- **What is required**
Exactly as written, reproduce the lines from the beginning of the data through the line containing "This screenshot has width=700, height=438."; the pictures are not reproduced.

- **Data for the task**
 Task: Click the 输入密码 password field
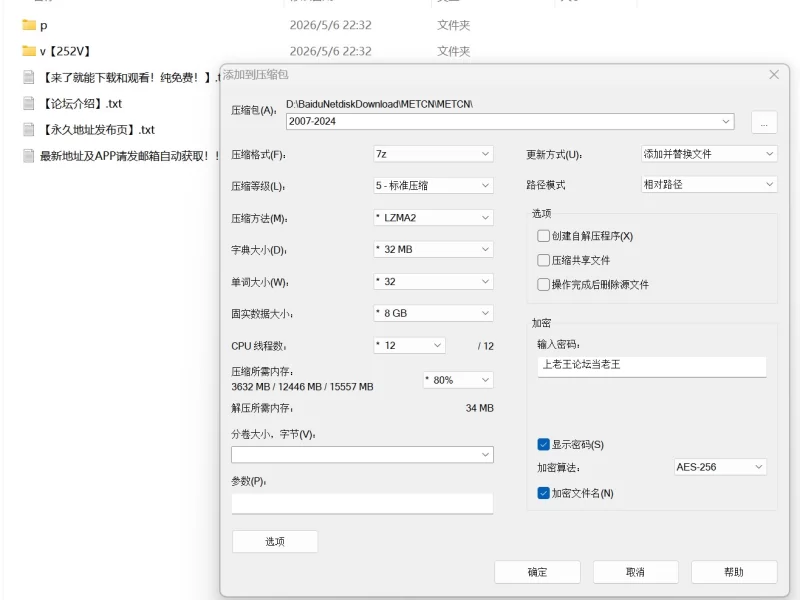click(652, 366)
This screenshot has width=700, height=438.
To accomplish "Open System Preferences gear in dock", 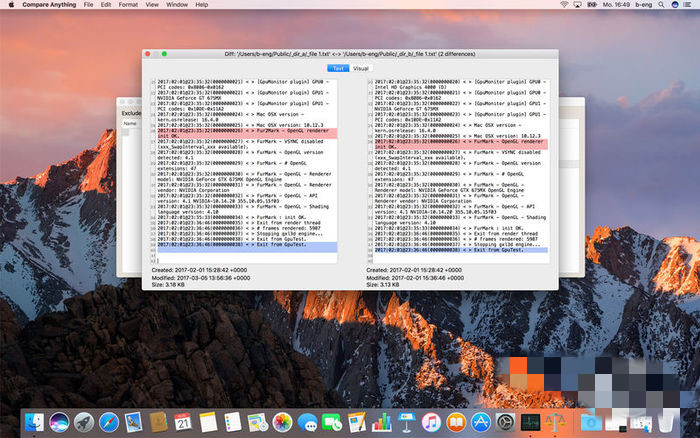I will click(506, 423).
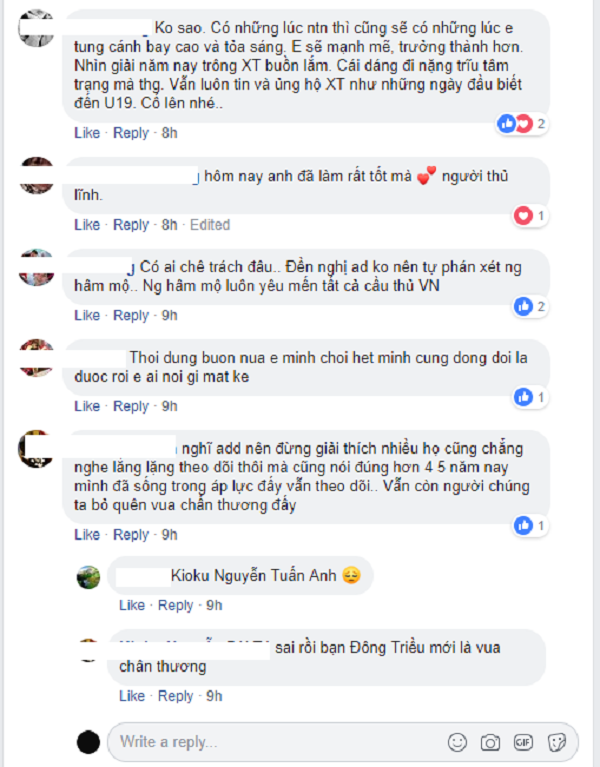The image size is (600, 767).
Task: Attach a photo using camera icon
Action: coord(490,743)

- **Answer section**
 Task: Click the 输入密码 password field
click(652, 366)
This screenshot has width=700, height=438.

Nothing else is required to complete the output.